#### Data for this exercise
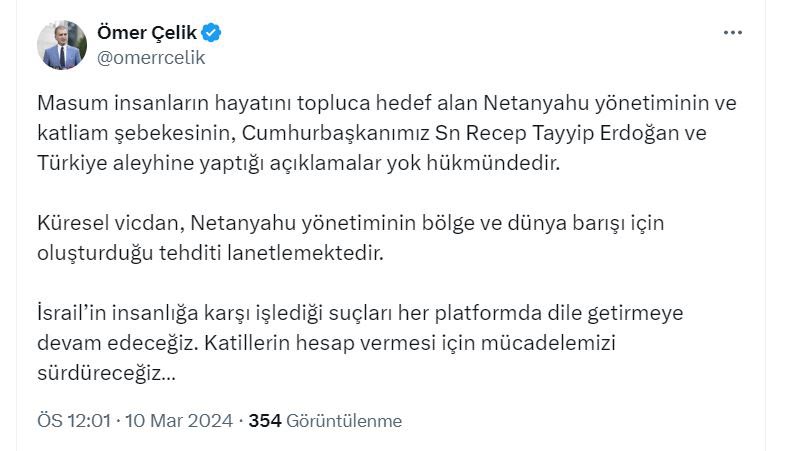Click the final word sürdüreceğiz… of the tweet
The height and width of the screenshot is (451, 785).
click(x=107, y=375)
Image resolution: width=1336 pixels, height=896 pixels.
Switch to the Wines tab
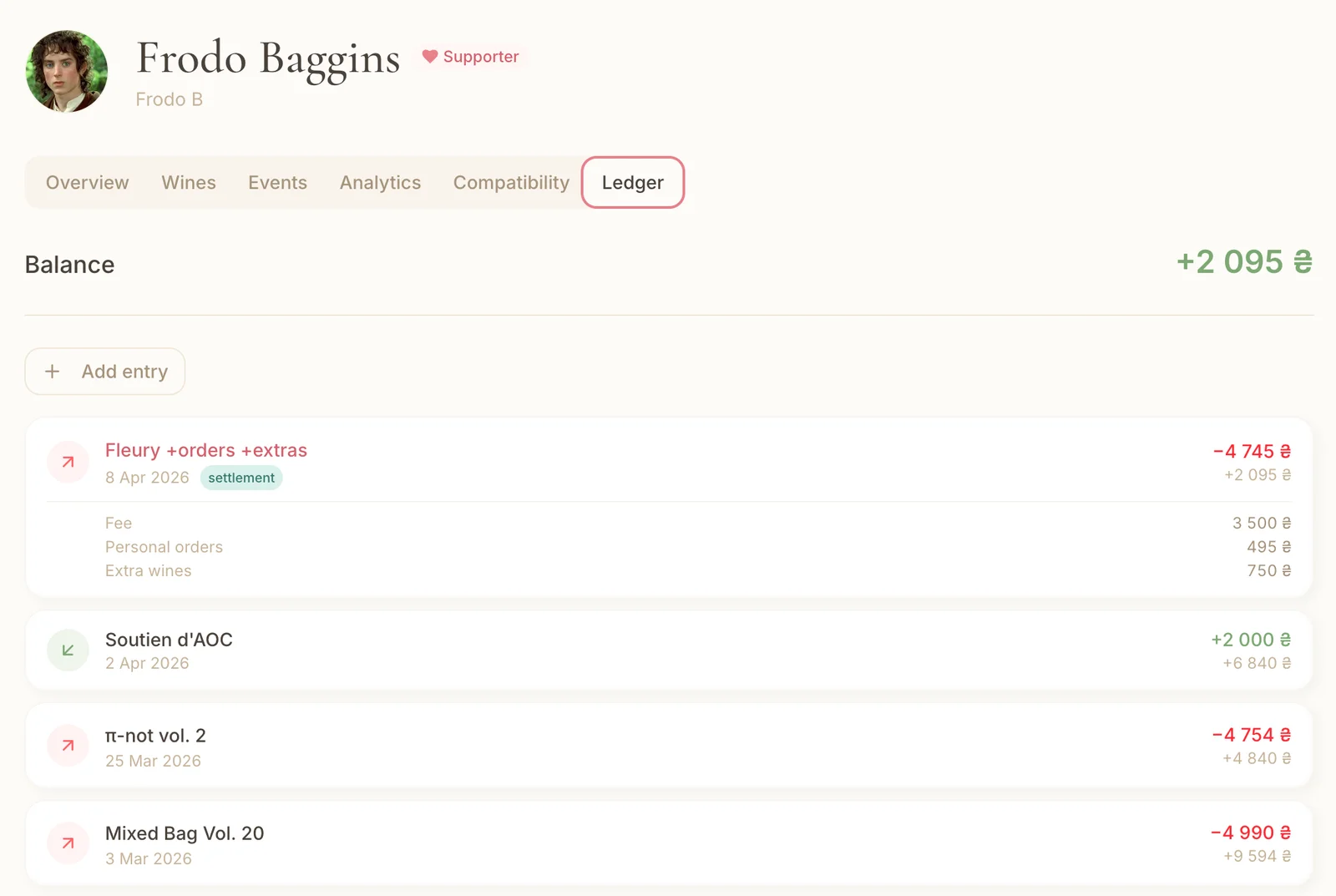click(x=189, y=183)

#### Your assignment
Copy exactly, and only, the lines from the line containing "Image resolution: width=1336" through the final line of the material above, with no pictures.

#### Task solution
Image resolution: width=1336 pixels, height=896 pixels.
Switch to the Wines tab
click(x=189, y=183)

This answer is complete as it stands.